PASSAGE PROVIDED:
+ + + + +

And jokes

Orphan

Q: What is the difference between a baseball player and an orphan?

A: One knows where home is.

Mama

Yo mama so fat, I took a picture of her last Christmas, and it's still printing to this day!

Lightbulb

What is the difference between a lightbulb and a pregnant woman?

You can unscrew a lightbulb.

Magazine

Me: Hey, that's a really heavy bag, do you have a lot of books and magazines in there?

The Quiet Kid: Yeah, magazines.....

Memes

Wife

My wife of 60 years told me, "Let's go upstairs and make love."

I just sighed and said, "Choose one, I can't do both."

Attack

Why did my dad cross the road?

To get to the nearest building so he wouldn't die in the crippling smoke of the most terrifying and only terrorist attack on American soil.

Bee

Why is a bee's hair so smooth and sticky?

Because they use honeycombs.

Humour

What's the similarities between dark humor and cancer?

It's funnier when kids get it.

Orphan

What’s the difference between an orphan and Pikachu?

Pikachu, I choose you!

Orphan

What's the difference between an orphan and an apple tree? The apples get picked.

+ + + + +

WHAT TO DO:
1. In the joke list, what reason is given for a bee's hair being so smooth and sticky?
2. Print the part of the joke list that begins at the words "You can unscrew" and stops after "Kid: Yeah, magazines.....".
The records that come next are separate from the joke list.

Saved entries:
+ + + + +

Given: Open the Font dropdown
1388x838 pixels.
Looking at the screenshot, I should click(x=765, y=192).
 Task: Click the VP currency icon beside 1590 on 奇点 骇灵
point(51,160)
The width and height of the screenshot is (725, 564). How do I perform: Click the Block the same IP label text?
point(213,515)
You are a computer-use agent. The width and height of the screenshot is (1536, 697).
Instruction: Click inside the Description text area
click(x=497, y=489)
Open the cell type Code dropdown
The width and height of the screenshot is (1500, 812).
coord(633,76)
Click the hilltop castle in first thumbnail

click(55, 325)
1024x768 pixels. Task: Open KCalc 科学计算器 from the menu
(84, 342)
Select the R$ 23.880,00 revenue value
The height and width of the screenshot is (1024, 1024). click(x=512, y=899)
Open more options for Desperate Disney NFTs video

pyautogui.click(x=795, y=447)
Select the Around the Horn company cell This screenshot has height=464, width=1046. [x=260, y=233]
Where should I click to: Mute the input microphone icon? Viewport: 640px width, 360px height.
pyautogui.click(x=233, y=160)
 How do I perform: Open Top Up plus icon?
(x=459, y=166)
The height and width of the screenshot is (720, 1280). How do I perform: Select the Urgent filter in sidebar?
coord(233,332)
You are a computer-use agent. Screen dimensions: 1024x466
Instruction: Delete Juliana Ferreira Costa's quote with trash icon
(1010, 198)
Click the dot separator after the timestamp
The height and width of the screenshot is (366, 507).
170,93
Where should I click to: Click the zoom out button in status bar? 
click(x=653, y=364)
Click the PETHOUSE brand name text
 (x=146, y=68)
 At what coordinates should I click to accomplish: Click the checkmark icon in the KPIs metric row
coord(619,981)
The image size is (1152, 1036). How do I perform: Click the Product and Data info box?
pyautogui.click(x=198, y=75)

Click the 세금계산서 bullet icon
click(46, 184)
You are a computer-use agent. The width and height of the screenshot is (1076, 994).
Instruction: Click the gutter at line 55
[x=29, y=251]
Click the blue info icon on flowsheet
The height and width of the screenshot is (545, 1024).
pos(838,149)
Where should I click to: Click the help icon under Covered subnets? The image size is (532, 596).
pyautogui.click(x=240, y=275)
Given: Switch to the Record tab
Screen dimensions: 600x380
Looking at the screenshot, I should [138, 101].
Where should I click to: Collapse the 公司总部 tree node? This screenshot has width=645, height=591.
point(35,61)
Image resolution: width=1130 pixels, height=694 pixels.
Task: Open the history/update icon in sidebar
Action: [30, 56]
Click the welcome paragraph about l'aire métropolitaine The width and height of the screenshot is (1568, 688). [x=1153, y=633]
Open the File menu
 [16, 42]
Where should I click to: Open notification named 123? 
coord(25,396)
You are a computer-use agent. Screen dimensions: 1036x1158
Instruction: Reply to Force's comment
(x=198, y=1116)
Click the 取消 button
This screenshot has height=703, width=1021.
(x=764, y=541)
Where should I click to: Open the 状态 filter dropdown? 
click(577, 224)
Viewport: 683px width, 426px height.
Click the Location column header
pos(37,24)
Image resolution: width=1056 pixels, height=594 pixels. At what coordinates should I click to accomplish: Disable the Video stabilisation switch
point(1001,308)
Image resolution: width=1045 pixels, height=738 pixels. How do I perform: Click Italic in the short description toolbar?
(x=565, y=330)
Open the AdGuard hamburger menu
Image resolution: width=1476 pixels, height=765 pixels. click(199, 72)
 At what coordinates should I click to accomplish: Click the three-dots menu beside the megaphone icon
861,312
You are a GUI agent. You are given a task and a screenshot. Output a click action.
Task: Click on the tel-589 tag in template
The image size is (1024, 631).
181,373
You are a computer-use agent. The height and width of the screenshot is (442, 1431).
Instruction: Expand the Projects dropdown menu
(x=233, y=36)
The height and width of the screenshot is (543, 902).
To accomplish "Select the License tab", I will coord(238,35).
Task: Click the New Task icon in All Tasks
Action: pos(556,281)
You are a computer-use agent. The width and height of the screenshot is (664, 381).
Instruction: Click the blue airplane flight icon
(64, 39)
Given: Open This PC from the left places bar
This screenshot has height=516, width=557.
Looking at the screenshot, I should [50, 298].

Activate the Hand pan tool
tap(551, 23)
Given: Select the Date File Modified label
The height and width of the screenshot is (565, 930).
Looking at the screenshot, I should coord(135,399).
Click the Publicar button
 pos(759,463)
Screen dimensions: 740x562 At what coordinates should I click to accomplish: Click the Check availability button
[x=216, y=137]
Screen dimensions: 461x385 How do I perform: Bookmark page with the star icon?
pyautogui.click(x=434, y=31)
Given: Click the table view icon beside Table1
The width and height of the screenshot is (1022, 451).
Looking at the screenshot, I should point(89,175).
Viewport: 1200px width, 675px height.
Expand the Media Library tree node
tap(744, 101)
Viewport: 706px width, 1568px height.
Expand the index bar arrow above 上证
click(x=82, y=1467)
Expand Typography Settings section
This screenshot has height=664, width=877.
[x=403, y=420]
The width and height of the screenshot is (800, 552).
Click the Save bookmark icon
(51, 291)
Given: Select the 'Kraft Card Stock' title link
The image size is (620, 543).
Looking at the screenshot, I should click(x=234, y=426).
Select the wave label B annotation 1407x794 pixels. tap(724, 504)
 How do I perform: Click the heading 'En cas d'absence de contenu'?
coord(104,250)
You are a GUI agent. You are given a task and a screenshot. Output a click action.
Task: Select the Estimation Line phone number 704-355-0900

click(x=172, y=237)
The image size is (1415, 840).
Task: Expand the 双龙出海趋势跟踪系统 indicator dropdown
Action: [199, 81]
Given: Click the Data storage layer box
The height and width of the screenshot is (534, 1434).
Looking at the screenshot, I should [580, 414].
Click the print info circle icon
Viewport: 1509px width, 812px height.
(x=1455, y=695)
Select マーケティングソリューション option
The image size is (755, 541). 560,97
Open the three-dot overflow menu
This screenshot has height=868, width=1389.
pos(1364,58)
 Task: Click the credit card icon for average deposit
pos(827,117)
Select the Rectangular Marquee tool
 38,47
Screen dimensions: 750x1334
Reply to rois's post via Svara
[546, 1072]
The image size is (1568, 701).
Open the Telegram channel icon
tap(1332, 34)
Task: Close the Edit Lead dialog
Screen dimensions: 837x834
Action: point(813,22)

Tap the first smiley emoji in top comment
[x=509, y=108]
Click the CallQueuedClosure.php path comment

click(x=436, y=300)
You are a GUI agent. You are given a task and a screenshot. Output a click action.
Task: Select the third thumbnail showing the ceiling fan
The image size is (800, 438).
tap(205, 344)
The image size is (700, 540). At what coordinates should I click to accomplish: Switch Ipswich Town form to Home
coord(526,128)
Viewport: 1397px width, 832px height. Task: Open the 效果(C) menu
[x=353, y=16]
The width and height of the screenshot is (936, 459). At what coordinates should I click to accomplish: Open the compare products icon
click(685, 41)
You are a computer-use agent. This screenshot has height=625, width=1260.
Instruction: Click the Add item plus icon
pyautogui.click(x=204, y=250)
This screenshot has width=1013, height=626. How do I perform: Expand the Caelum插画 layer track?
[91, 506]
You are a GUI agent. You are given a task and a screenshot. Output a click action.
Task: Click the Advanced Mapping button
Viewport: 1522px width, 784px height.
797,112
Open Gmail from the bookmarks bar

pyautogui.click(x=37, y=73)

+ + + + +

SOLUTIONS PER TASK:
1. Because they use honeycombs.

2.
You can unscrew a lightbulb.

Magazine

Me: Hey, that's a really heavy bag, do you have a lot of books and magazines in there?

The Quiet Kid: Yeah, magazines.....